If you want to install MolE in your local environment follow these steps:

First, create and activate your virtual environment:

# create a new virtual environment using pyenv
pyenv virtualenv mole

# activate the environment
pyenv activate mole

Next, clone this repo and move into it:

git clone https://github.com/recursionpharma/mole_public.git
cd mole_public

Proceed to install project dependencies, this should take less than 30 mins in a normal CPU:

# For Mac or CPU only:
pip install -r requirements/main_<PYTHON_VERSION>.txt

# For CUDA:
pip install -r requirements/main_<PYTHON_VERSION>_gpu.txt

where <PYTHON_VERSION> could be 3.9 or 3.10

Finally, install mole which should take few minutes:

pip install -e .

NOTE: If you are a mac user consider to use PYTORCH_ENABLE_MPS_FALLBACK=1 as environmental variable to avoid issues between torch and M1 processors.
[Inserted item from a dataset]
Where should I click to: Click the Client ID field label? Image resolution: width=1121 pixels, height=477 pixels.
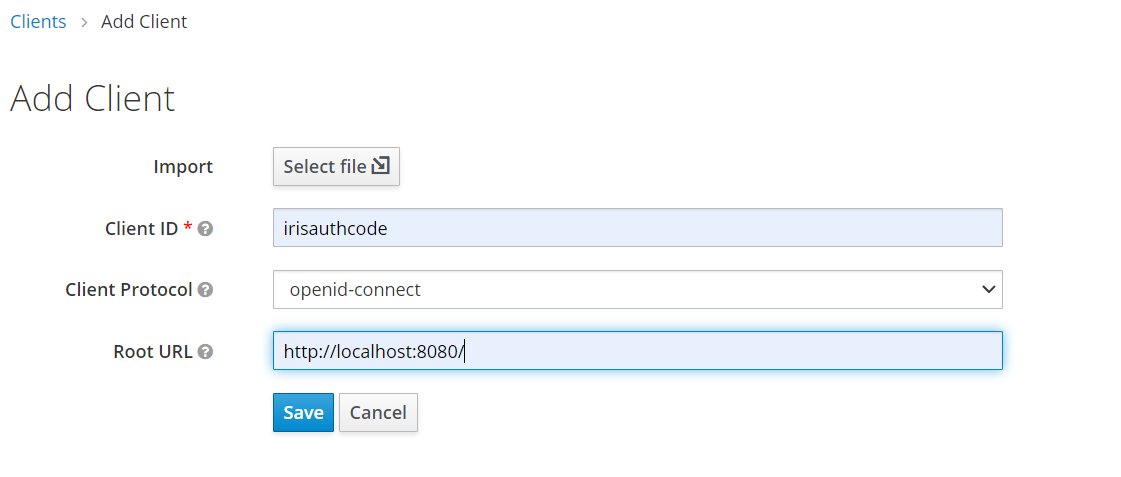(x=141, y=229)
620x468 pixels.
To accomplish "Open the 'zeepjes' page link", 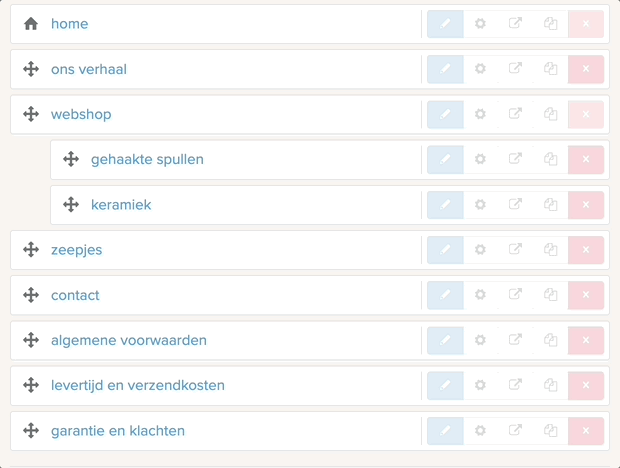I will [76, 250].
You can do it by typing:

echo "export PYTORCH_ENABLE_MPS_FALLBACK=1" >> .bashrc

Download pretrained models

TODO

Usage

How to train a model?

Models can be easily trained usign mole_train from the command line. mole_train is powered by hydra which allows to create a configuration file and start the job .

You can always see the complete configuration file begore launching the job by adding --cfg job --resolve at the end of the command. This will print the configuration file.

Fine tune MolE

If you need to fine tune MolE using a smaller dataset (e.g. to predict activity in an internal project) you can do it using mole_train model=finetune where you need to specify:

  • data_file [string] - this is the path to the file containing the training set in your local computer.
  • checkpoint_path [string] - this is the path to the file containing the pretrained model. If null, training will start from a randomly initialized model
  • dropout [float] - specifies the dropout used in the prediction head. This should be a value between 0 and 1.
  • lr [float] - sets the learning rate used during tratinig. Take into account that we used a linear warmup at the beginnig of the triaining.
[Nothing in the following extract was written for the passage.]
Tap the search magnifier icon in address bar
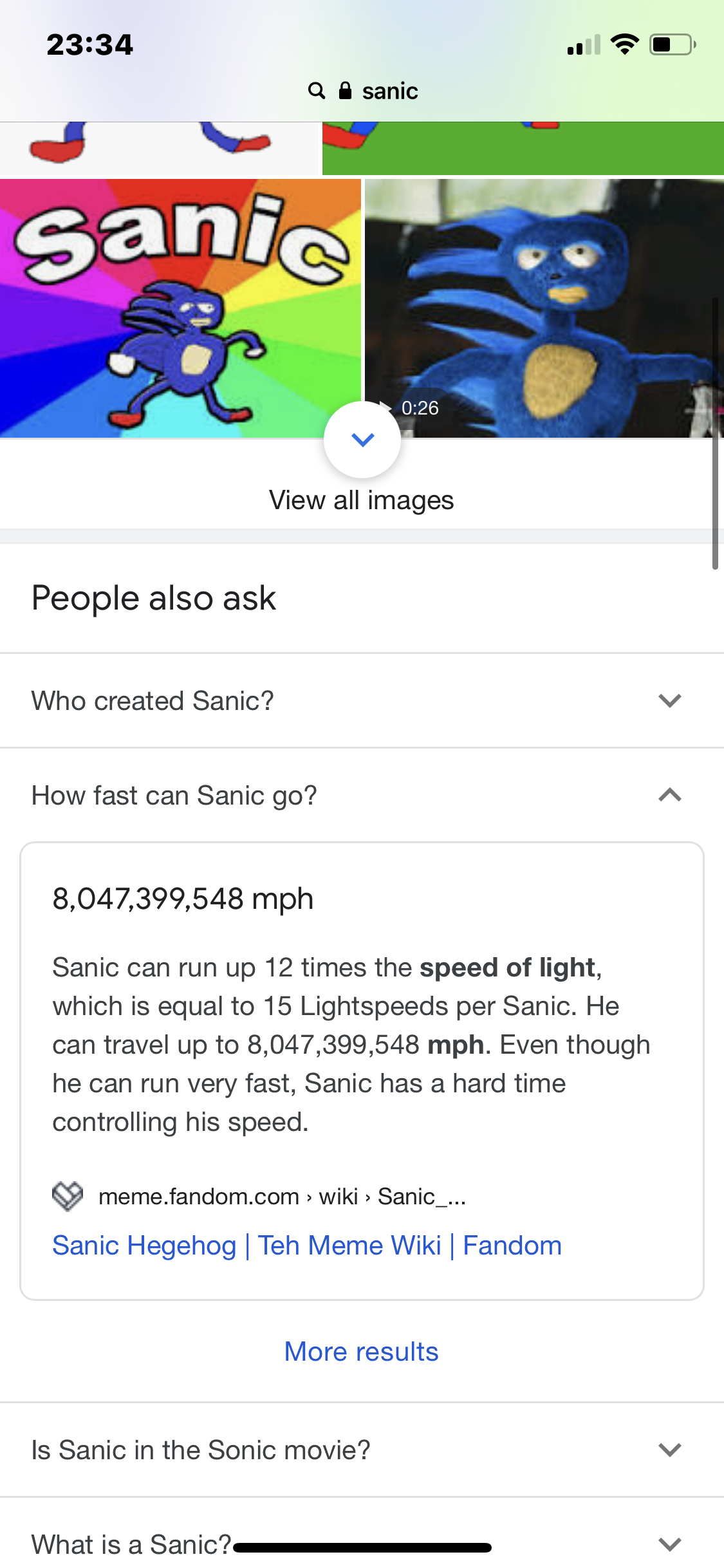The height and width of the screenshot is (1568, 724). point(316,91)
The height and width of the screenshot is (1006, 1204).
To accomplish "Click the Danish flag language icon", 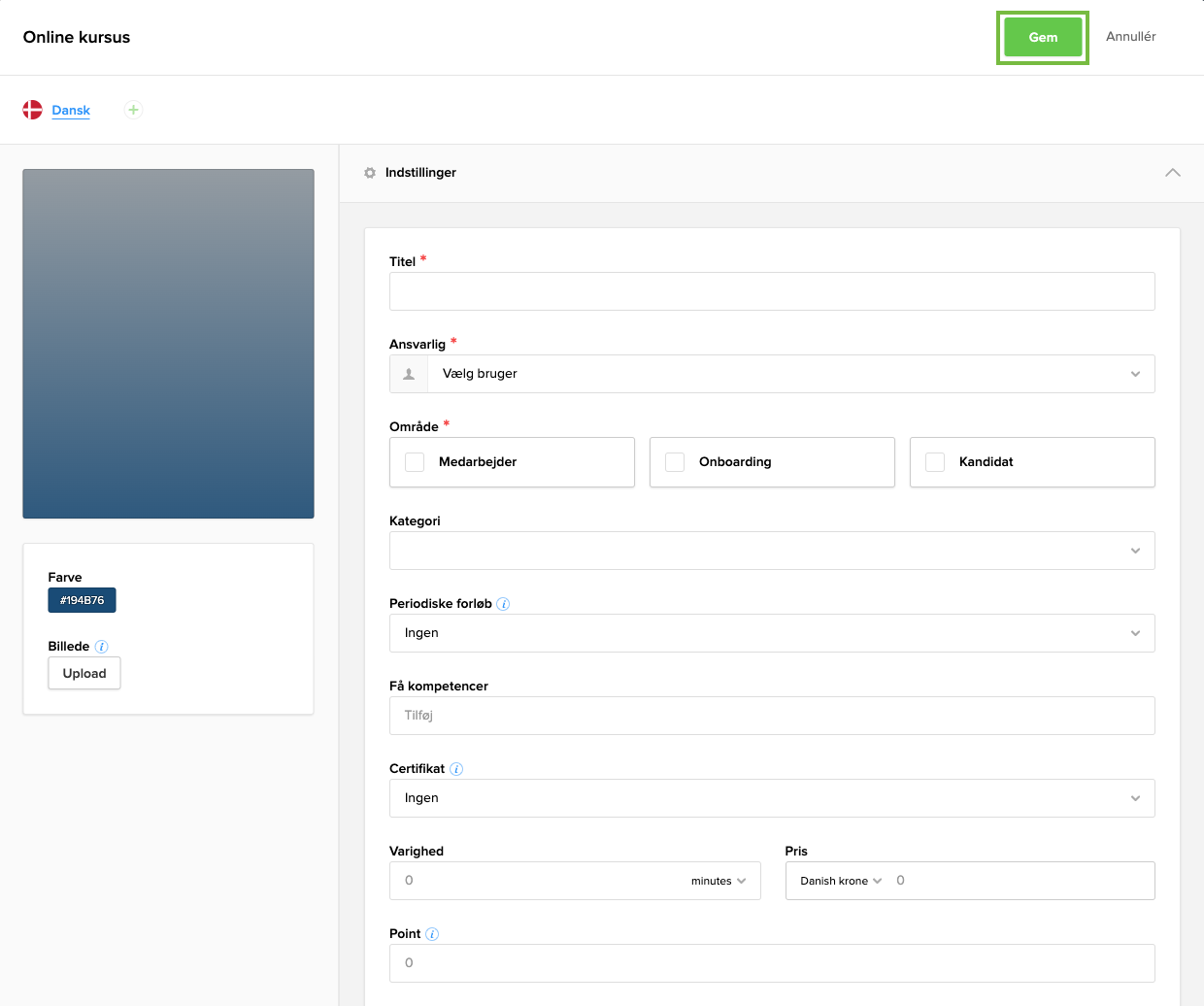I will pos(32,110).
Optionally you can also add information regarding:

  • task [string] - this specifies if the task is a regression or classification problem. Default: regression
  • num_tasks [int] - Number of tasks used. This should be same as the number of property columns in the file containing your training set. Default: 1

Example:

# Regression Example
mole_train model=finetune  data_file='data/TDC_Half_Life_Obach_train_seed0.parquet' checkpoint_path=null dropout=0.1 lr=1.0e-06 task=regression num_tasks=1 model.name='MolE_Finetune_Regression' model.hyperparameters.datamodule.validation_data='data/TDC_Half_Life_Obach_valid_seed0.parquet'

# Classification Example
mole_train model=finetune  data_file='data/TDC_HIA_Hou_train_seed0.csv' checkpoint_path=null dropout=0.1 lr=1.0e-06 task=classification num_tasks=1 model.name='MolE_Finetune_Classification' model.hyperparameters.datamodule.validation_data='data/TDC_HIA_Hou_valid_seed0.csv'

Training data should be a csv file containing at least a column named smiles and at least one property used for training

smiles Property1 Property2
CCC 301 283
c1ccccc1 192 327

How to predict properties of new molecules?

Once you have trained a model you can use it to predict properties of new molecules in the following way.
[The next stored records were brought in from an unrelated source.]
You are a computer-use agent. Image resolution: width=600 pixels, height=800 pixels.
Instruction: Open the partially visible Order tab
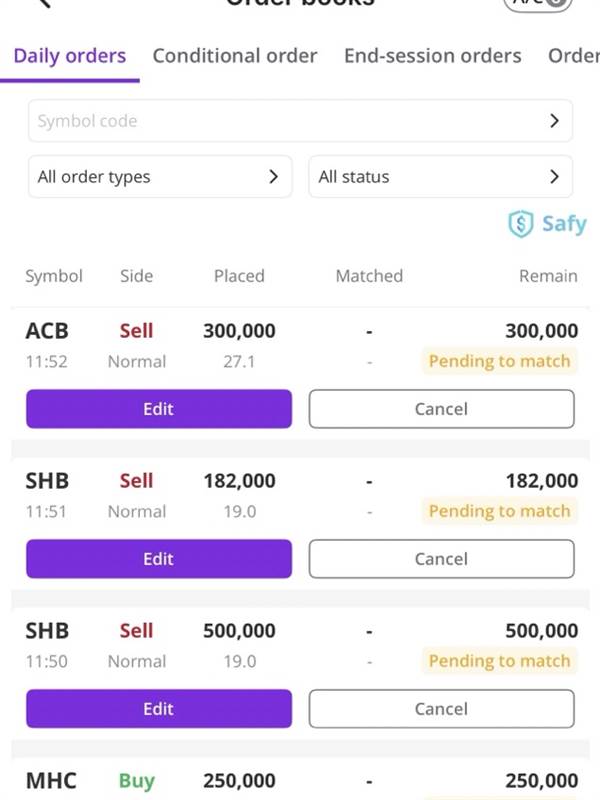click(x=573, y=56)
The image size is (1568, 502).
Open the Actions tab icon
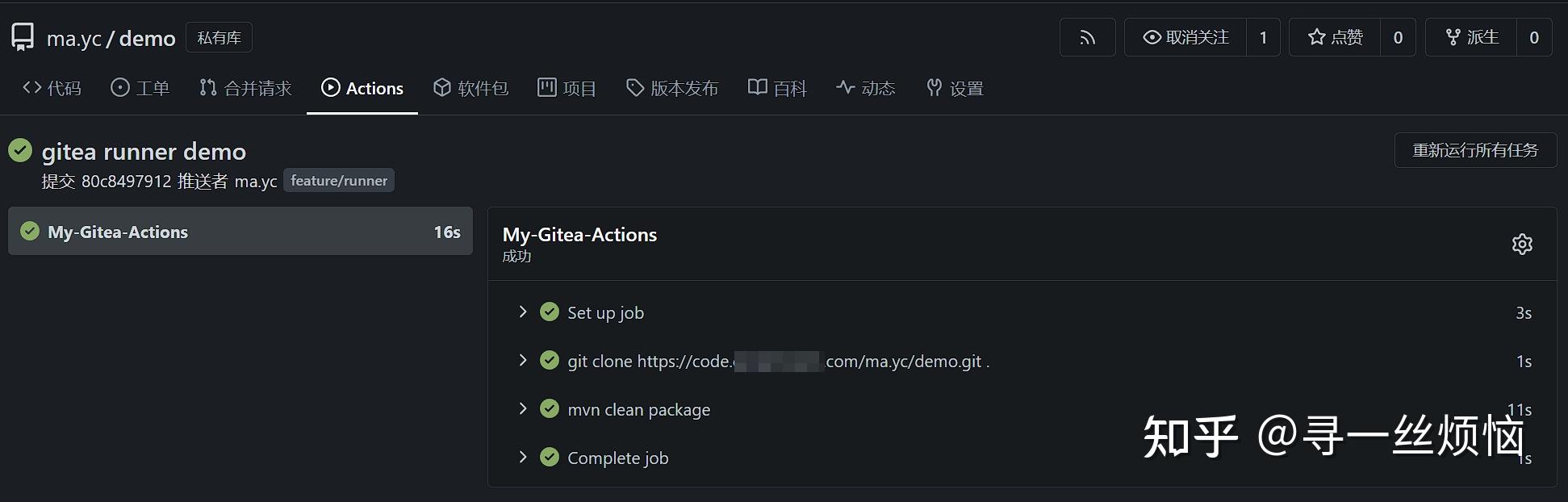(x=331, y=88)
From a python shell or jupyter notebook

from mole import mole_predict
import pandas as pd

smiles= ['CCC', 'CCCCCC', 'CC', 'CCCCC']  # list of smiles

predictions = mole_predict.predict(smiles=smiles, task='regression', num_tasks=1, pretrained_model=<PATH_TO_CHECKPOINT>, batch_size=32, num_workers=4)

df = pd.DataFrame(predictions)
df.insert (0, 'smiles', smiles)
df.head()

From command line

mole_predict --smiles "CCC c1ccccc1" --task regression --num_tasks 2 --pretrained_model <path to checkpoint>

TO DO: predcit from smiles directly from a file

How to compute embeddings for molecules?

You can also compute embeddings of molecules using a pre-trained MolE model. These embeddings can be used as molecular fingerprints for model training or similarity search.

From a python shell or jupyter notebook

from mole import mole_predict


smiles= ['CCC', 'CCCCCC', 'CC', 'CCCCC']  # list of smiles

embeddings = mole_predict.encode(smiles=smiles, pretrained_model=<PATH_TO_CHECKPOINT>, batch_size=32, num_workers=4)
embeddings.shape

License

Distributed under the Attribution-NonCommercial 4.0 International License (CC-BY-NC 4.0). See LICENSE for more information.